I don't feel like working on any of my novels today, so I'm just going to type 300 words of what comes into my head.

I have a mood disorder that I generally consider Bipolar Disorder for the sake of having a label, though I have never been officially diagnosed with it. The semester before last one of my medications - I've been medicated for almost six years now - stopped working properly for me, and I had the second breakdown of my life and had to go to the psych ward for six days. Though I was never suicidal, this is part of where my ideas for Sweeping the Puddles Away are coming from.

The other part is when I first realized something was wrong, at age nearly-fifteen, and had suicidal thoughts for months on end. Eventually my parents and I were told by doctors that I should move from Beijing, where we were living, to Virginia, where I could do daytime group therapy for three weeks at a (different) psych ward. You can see how I've melded those two experiences in the premise of my new novel. I plan to meld several different people who have made a difference to me in a few composite characters as well, to protect the real inspirations and also to make the thing more story-shaped. Novels work better than life; everything means something and though nothing really ends, you can frame it nicely.
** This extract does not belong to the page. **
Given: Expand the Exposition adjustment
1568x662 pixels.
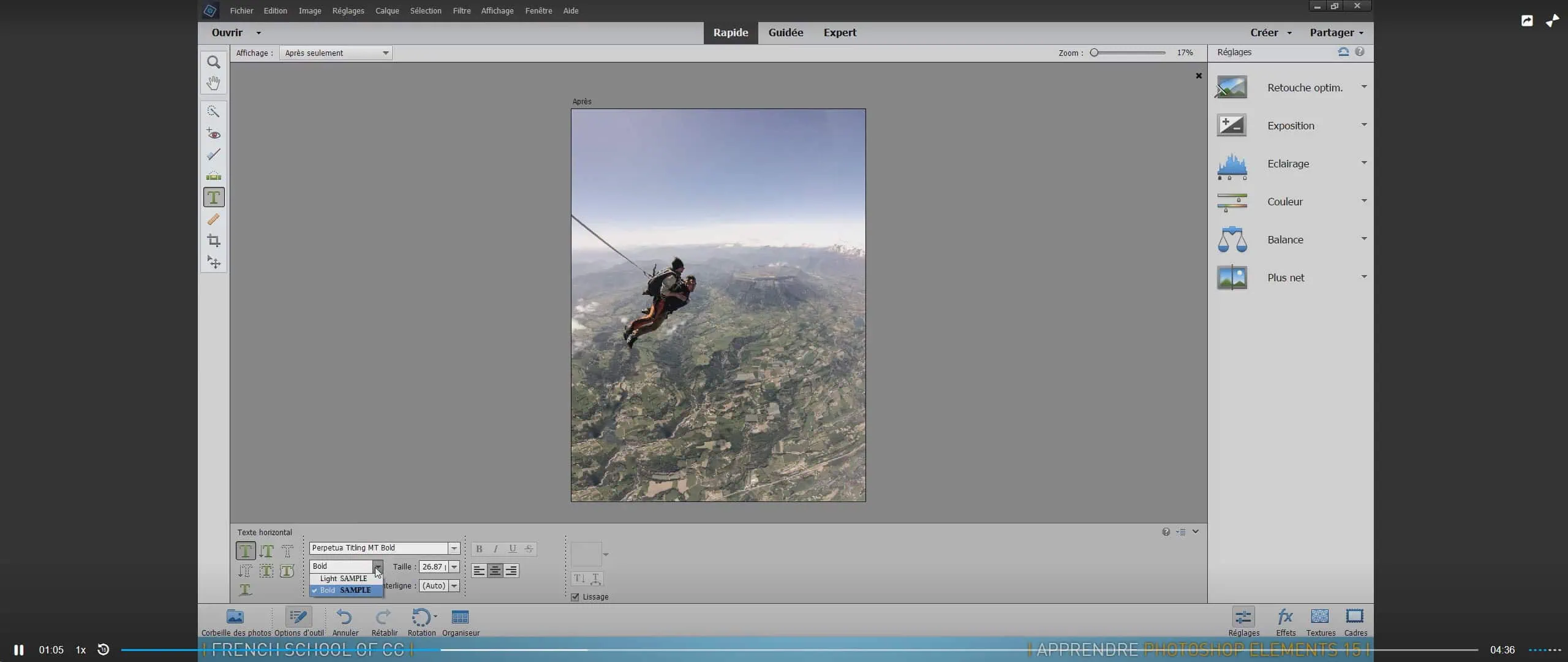Looking at the screenshot, I should pos(1364,124).
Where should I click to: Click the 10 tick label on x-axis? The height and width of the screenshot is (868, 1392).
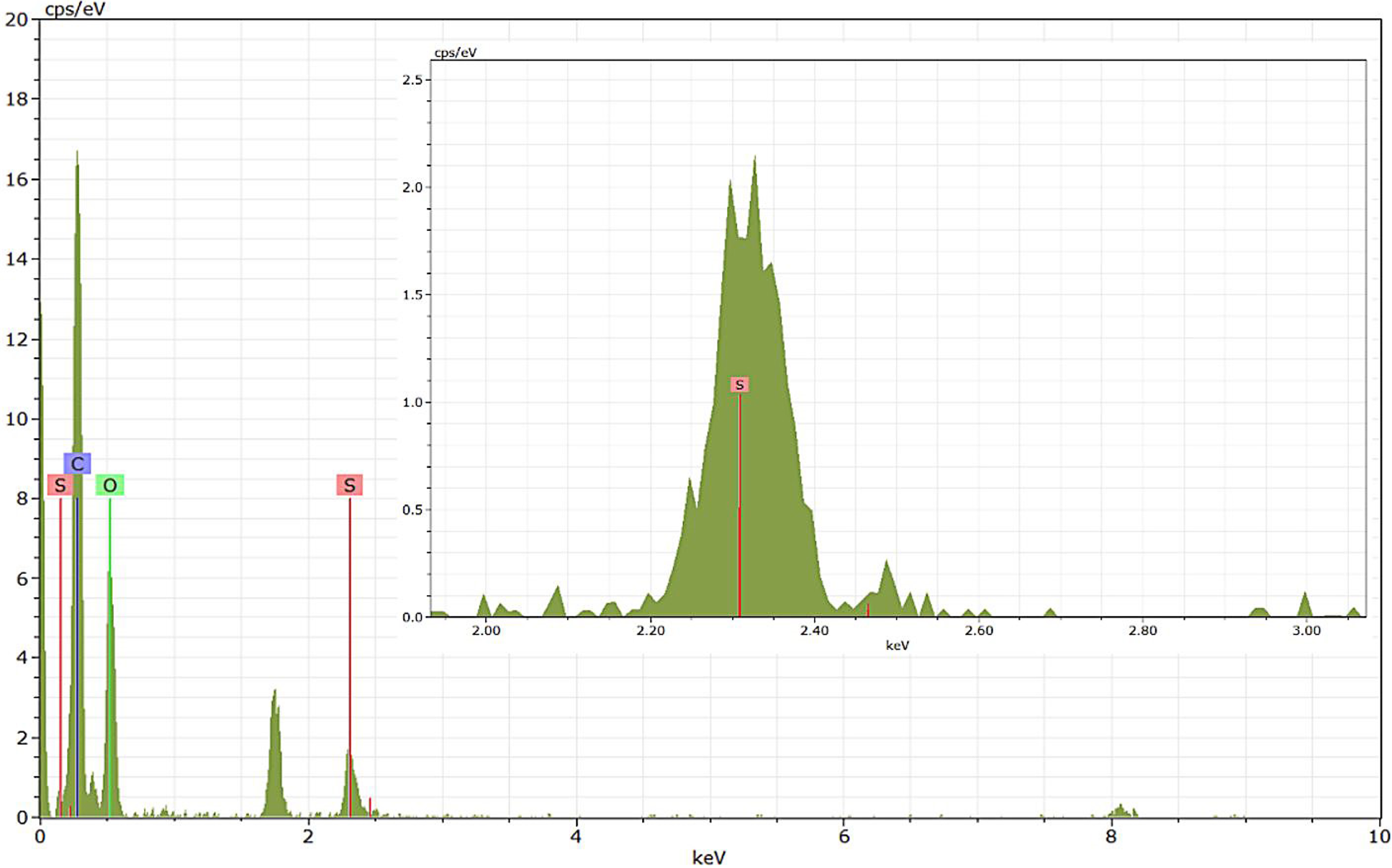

When we first moved into the house in Falls Church I was finished with Waking Echoes and had spent roughly six months trying to get published, about the same time I had been finished with the hospital treatment. I checked out pretty much the whole section the local library had on writing. I credit this self-created program as a major part of my healing process, and it seemed both logical and wonderful to do something similar again, except with a combination of writing-as-way-of-life books and good exercise at the Embassy gym this summer.

It helps me not miss my love so much. And I am nearly as aglow from it as he makes me.